• Task instructions:
Can you carry forward the comment below about TypeScript type checking, Babel transpilation and module resolution, picking up right after its last sentence?
──────── Excerpt provided ────────
My own build target is "esnext" (I also have
"noEmit": true
because I only use TS at development time, if there is any transpilation it is done by Babel, usually that's just removing the type annotations and maybe a — flexible — module system target), but even node supports ES2015 modules these days, so I don't think there is the direct connection between "commonjs" and "node_modules" any more, if ever there was.Especially since the support of the Babel option the distinction that already and always existed between development with type checks (when the type checker needs to be able to find a) included modules, but b) also just type info like .d.ts files which have no runtime equivalent and there location surely should not depend on what the build target is), transpiling and packaging, and running the code, probably deserves another look to remove unnecessary cross-concern bindings like module resolution (used for type checking) depending on transpilation (which does not even need to know about where to find modules since it is in between type checking and runtime).
On a more general note, I think TS has too tight a coupling because those concerns, which despite all efforts I can see even here in the "Issues" in reaction to feature requests where anything that would make TS different from JS is routinely rejected, leads to a lot of confusion esp. among new(er) developers (to the ecosystem, not necessarily by age) that TS is a different language. Especially since Babel workflows are officially supported too now the more clear separation of development time (type checking) and transpilation might be beneficial. It's not even a code change, maybe a few tsconfig layout changes at most.
As an aside, there is even more of a disconnect between development and runtime. I, for example, use TSypeScript only for type checking. It's a setup I could also run with Flow, same for anyone that uses Babel for transpilation (many people don't seem to know, all the Babel-TS plugin does is remove the types, because then TypeScript code is just "ESnext" (if one doesn't use namespaces, enums, import=/export=).
──────── Input data ────────
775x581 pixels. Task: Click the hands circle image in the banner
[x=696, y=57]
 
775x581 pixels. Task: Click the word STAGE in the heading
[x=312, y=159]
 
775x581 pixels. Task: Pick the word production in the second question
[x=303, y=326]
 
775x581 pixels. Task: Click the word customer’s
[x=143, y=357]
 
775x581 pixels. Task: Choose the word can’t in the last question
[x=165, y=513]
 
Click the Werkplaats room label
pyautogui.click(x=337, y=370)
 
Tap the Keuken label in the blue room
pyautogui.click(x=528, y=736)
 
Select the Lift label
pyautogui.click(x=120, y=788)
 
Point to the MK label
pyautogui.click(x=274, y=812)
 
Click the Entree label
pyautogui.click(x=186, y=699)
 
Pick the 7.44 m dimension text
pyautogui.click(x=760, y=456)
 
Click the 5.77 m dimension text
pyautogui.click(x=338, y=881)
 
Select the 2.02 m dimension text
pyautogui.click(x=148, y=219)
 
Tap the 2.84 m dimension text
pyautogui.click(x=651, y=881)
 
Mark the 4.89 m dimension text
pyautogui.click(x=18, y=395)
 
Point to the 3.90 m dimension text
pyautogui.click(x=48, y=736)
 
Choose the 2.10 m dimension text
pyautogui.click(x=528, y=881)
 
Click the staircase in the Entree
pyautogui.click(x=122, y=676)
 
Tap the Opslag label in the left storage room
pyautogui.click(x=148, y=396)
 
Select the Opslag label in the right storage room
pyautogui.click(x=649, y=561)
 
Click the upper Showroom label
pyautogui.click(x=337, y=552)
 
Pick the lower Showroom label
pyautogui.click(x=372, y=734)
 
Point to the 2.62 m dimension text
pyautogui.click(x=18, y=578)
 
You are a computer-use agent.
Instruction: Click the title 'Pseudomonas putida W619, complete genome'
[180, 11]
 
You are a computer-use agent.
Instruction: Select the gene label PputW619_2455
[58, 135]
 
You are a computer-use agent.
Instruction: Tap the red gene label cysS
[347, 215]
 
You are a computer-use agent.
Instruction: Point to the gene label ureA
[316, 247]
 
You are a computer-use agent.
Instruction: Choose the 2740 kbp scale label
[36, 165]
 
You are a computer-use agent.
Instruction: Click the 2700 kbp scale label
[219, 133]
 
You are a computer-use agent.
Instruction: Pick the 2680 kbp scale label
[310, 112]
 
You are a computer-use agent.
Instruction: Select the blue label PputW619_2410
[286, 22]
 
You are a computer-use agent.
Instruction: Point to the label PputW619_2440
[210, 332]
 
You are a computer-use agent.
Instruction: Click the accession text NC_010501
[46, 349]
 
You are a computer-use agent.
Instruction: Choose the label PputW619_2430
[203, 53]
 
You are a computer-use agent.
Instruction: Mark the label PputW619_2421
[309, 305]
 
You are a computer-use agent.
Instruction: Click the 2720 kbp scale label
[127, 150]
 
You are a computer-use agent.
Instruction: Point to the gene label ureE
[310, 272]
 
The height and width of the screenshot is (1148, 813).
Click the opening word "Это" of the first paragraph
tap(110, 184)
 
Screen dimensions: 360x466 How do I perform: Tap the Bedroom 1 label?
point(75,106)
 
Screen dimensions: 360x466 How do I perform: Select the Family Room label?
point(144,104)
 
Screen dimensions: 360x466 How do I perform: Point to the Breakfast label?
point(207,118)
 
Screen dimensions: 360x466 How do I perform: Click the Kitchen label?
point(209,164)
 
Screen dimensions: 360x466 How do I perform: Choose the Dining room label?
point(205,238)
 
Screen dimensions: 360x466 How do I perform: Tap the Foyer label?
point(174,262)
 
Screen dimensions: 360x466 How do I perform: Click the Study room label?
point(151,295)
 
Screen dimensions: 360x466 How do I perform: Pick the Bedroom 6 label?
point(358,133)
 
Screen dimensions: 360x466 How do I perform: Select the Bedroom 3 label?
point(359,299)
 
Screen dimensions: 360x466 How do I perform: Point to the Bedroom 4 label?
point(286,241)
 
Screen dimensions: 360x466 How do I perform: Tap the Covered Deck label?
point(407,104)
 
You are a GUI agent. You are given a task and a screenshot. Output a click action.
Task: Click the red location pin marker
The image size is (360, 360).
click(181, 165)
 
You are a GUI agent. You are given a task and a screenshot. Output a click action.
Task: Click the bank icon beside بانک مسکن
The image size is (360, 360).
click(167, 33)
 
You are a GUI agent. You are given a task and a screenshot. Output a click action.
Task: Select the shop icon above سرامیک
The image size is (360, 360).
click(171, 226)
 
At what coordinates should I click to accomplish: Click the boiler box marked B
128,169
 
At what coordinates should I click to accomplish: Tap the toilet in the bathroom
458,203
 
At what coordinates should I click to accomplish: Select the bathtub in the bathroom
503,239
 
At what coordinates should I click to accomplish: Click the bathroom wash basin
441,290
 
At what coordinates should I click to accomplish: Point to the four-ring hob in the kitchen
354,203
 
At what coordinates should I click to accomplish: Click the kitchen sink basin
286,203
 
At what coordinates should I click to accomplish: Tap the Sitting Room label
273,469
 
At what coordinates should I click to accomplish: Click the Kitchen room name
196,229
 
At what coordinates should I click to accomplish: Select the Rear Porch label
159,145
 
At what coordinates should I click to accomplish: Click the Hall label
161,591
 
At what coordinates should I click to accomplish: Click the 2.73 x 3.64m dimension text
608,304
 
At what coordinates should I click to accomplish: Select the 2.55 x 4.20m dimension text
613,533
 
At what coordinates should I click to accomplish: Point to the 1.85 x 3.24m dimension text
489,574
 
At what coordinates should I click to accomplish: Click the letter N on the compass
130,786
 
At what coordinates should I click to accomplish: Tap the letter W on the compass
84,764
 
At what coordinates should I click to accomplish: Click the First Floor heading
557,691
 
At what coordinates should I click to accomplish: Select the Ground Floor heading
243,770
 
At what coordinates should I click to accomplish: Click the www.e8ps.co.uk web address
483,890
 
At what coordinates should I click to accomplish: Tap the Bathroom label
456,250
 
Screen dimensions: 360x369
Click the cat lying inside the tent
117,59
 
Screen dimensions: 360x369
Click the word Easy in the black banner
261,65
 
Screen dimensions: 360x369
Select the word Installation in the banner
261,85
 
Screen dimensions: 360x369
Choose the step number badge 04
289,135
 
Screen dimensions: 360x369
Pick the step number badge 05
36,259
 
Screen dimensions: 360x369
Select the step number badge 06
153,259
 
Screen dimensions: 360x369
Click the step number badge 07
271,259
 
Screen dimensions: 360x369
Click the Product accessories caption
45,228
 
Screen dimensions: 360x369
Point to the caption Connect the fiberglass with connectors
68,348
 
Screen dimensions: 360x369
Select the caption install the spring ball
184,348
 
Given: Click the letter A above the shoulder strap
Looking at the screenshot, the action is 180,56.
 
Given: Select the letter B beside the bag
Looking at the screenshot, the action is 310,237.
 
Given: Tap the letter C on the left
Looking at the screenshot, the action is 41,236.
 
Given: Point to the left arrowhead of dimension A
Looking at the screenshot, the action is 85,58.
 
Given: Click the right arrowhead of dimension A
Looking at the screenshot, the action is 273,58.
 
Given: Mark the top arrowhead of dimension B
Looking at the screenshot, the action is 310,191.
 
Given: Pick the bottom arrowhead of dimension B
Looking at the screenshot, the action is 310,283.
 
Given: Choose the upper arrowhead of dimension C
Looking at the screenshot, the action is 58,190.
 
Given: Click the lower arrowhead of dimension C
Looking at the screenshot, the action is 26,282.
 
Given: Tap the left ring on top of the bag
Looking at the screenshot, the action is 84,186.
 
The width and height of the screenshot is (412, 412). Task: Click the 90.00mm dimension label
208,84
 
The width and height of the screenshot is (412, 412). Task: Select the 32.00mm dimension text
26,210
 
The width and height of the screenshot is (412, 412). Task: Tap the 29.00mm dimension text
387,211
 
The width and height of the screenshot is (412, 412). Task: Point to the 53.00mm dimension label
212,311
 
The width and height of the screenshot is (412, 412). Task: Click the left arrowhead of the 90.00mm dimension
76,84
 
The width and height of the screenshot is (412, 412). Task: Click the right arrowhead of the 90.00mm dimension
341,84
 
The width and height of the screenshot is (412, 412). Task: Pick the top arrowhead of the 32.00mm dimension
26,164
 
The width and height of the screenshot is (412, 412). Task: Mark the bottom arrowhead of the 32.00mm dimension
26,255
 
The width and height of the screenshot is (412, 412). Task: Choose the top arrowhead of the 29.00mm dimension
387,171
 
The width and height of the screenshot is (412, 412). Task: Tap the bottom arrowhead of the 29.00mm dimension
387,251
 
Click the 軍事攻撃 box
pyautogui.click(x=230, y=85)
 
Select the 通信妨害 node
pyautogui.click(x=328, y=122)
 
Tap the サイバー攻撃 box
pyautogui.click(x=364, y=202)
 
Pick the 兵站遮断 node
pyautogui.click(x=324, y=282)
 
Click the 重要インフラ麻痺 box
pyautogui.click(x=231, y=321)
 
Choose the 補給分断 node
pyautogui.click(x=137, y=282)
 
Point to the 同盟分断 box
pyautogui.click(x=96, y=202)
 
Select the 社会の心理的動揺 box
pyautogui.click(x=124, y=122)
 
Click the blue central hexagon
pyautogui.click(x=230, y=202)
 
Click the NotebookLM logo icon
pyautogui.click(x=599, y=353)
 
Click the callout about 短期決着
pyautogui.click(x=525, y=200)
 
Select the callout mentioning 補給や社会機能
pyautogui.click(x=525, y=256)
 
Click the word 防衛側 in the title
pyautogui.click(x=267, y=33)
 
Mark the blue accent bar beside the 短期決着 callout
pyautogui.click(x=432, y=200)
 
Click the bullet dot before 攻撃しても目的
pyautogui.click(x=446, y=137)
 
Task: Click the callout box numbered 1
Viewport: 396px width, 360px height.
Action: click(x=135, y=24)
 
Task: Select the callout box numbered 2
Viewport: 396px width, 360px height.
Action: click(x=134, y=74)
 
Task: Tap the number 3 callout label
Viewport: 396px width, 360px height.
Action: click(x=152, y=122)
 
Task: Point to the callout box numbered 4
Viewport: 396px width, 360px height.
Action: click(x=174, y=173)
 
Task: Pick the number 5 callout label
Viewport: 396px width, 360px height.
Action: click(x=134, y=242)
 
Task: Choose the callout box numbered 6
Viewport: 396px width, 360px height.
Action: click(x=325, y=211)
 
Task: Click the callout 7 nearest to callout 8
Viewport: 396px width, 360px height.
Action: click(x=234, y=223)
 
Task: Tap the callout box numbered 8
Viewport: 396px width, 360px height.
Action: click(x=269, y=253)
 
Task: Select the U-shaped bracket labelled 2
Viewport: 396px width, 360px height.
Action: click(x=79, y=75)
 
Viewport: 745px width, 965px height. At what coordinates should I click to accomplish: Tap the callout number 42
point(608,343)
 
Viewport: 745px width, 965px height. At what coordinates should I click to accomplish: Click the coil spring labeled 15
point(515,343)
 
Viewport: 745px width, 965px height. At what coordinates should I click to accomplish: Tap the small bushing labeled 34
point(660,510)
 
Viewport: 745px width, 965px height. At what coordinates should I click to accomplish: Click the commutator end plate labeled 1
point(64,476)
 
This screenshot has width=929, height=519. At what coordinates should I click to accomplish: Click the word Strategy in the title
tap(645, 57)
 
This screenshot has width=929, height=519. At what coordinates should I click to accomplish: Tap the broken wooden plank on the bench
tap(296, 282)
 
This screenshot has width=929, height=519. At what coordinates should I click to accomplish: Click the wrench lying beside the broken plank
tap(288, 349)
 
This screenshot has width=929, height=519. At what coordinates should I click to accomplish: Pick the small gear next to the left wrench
────────
• Response:
That means I use tsc only from the IDE as language service and for type checks. It (tsc) only needs to understand the layout of the code during development. It does not need to concern itself with either transpilation or where modules might be found during runtime — especially the latter, in the days of Webpack & Co., is something
tsc
does not need to know. So finding files and types (.d.ts) during development should be separate from finding code modules during runtime, and TS should focus on the former (the latter is the domain of various build systems anyway, which have their very own ideas).That means that, for example, I can use TS-only features like namespaces for my types (inside a .d.ts file) even if I would not or can't use it in my code. In my particular case it helps with type checks (declaration merging between a private lib an apps using it, just my particular private case and example).
So in my — I would claim not unusual — setup, 1) type checking (by tsc), 2) transpiling (by Babel), 3) packaging (Webpack, Moddable compiler, React Native, and others) and then 4) the actual runtime all are disconnected. This is in line with the architecture of TS I think, the merging of concerns is, I think, a product of user-facing components. I don't think tying those components together, for example by binding module resolution (used during development for type checks) on a build target (used only when actually building, and even that does not necessarily need to be done with tsc since there is the Babel option) is not good.